Emily Lakdawalla • Sep 28, 2009
Planetary Radio Q and A: Who sees better, Hubble or ground-based scopes with adaptive optics?
This week's Planetary Radio looks at the Inflatable Re-entry Vehicle Experiment, or IRVE. On "Questions and Answers" I answered my this question:I read that adaptive optics can only be used for infrared, not visible wavelengths. Why is that?
My answer comes from the European Southern Observatory's introduction to Active & Adaptive Optics, with a little help from Heidi Hammel. Thanks Heidi!
The Keck II and Gemini North telescopes on Mauna Kea, and the Very Large Telescope in Chile, are all equipped with Adaptive Optics systems that allow them to outperform Hubble. Adaptive Optics uses a light source such as a bright star or a laser system to measure exactly how the scintillating atmosphere blurs what should be a pointlike image, and employs a flexible mirror whose shape is continuously deformed with tiny motors to correct for that blur.
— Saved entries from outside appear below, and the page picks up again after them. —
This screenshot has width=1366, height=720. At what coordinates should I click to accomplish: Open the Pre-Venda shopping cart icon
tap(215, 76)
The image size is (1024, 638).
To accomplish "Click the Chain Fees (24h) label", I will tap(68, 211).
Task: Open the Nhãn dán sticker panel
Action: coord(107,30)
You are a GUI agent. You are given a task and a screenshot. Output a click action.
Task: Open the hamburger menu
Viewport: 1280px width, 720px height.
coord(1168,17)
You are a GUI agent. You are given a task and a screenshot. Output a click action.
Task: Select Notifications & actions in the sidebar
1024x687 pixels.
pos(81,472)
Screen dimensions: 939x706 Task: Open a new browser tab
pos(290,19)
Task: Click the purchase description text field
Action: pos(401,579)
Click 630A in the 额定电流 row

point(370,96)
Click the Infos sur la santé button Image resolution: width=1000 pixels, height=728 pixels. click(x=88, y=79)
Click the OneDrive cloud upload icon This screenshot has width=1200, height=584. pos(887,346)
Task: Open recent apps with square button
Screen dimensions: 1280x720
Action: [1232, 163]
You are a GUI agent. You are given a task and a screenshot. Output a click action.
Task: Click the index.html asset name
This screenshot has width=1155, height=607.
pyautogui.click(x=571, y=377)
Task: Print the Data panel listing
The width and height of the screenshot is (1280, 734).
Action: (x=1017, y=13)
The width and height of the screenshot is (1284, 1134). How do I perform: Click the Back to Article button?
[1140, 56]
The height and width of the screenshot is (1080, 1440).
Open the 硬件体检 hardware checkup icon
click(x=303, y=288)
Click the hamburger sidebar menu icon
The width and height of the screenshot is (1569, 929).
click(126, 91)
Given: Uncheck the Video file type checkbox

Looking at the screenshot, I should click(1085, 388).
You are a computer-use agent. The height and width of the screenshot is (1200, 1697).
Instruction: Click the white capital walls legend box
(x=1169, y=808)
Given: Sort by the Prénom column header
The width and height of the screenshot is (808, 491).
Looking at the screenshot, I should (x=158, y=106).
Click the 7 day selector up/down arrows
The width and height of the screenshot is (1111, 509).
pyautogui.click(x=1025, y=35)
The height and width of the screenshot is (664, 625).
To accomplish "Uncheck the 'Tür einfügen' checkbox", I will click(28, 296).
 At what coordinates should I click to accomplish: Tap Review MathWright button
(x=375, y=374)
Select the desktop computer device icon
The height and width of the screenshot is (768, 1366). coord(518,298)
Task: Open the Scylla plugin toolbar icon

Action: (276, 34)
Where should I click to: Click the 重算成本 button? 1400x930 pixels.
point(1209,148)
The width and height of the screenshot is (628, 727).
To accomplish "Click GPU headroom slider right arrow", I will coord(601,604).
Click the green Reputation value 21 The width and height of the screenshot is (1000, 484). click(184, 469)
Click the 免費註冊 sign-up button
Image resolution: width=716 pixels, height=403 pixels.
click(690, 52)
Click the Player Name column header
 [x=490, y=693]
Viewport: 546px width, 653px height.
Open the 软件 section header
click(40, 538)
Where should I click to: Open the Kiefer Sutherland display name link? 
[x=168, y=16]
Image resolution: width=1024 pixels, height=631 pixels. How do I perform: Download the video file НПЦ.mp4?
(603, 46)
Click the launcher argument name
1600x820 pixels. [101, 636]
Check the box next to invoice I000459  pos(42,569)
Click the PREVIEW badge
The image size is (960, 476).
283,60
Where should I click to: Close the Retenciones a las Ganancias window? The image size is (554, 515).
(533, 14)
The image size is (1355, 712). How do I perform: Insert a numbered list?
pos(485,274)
But these systems work better with infrared than visible light. One reason is because longer infrared waves are less affected by atmospheric turbulence than shorter visible light waves are. Also, the fineness with which the correction needs to be performed goes up as wavelength goes down; for an 8-meter telescope you need 250 motors behind your deformable mirror for infrared adaptive optics, but you'd need more than six thousand motors for visible-wavelength correction. It just gets too expensive to do adaptive optics in the visible.
So while the big scopes can beat Hubble at infrared wavelengths, Hubble's got the sharper view in visible light. On top of that, Hubble can take pictures in ultraviolet wavelengths that can't even get through the atmosphere to telescopes on the ground.